Well, not dead exactly.  It’s more like a zombie.  A resurrected West Coast version of it’s once cosmopolitan self.  After 59 years in Chicago, Playboy yanked out it’s roots and moved to L.A. (the city we left almost three years ago) leaving me and my husband, Mike, throwing our hands up in the air and asking ”What the fuck, Universe?”

It was a dream job for him.  But almost as soon as Mike got the job at Playboy, the ship started to sink.  He wasn’t even in the digital content department for a month before some mysterious Germans came into the office nosing around and asking questions.  Soon after the online division of Playboy was given over to online pornography company, Manwin, to manage and Mike was lucky enough to jump onto the lifeboat that was the IT department — the department that ended up turning the lights out in the deserted building that had been the epicenter of Playboy Enterprises.

Based on anecdotes, photos, and even videos, I’m still undecided as to whether or not he did any actual work at this job.  But he came home happy every night (even if sometimes he smelled as if he had fought, and lost, a few rounds with Jose Cuervo and his sidekick, Mr. Schlitz.)

The IT Dept. was drinky headquarters.

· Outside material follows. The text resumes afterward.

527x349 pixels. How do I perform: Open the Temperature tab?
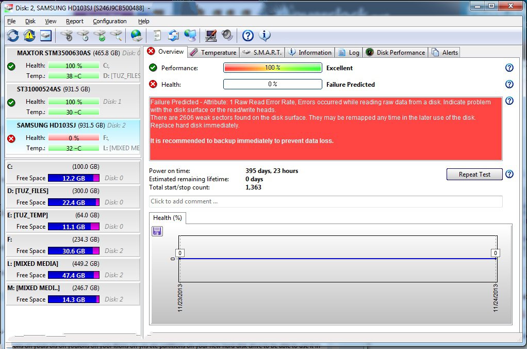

They had a hotline you could call to find out what the cocktail of the day was.

After working for several cruel years in educational publishing, during which he frequently came home in rotten, rotten moods (I can hardly blame him.  The only thing I loved about writing for textbooks was the money,) it was a fantastic change to see him actually liking his job and the people he worked with.  It was a great job and we’re both sad to see it go.

But we got a lot of ridiculous and awesome shit as consolation prizes.  Books, tons of new and vintage magazines, artwork, tacky clothing, booze, barware, porno movies (one of which, Burnin’ Love — an Elvis porno starring Ron Jeremy — made for a fun and emotionally scarring girls’ night,) Jesus nightlight, comics, two jade rhinoceroses, a poker set, a fez, and Christy Hefner’s crystal rocks glass engraved with her initials (now my special Scotch drinkin’ glass.)  Like anyone moving across country, they were giving away everything they didn’t want to move.  And Mike snatched up a lot of it, much to the dismay of our already overcrowded bookcases.

It was great while it lasted.  I don’t know if Chicago will miss you, Playboy, but we will.  So long and thanks for all the porn.

Modeling some truly awful active wear Mike brought home from a sample giveaway.  This awesome ensemble promptly went to Salvation Army to brighten some old lady’s day.

Taking down the Bunny sign.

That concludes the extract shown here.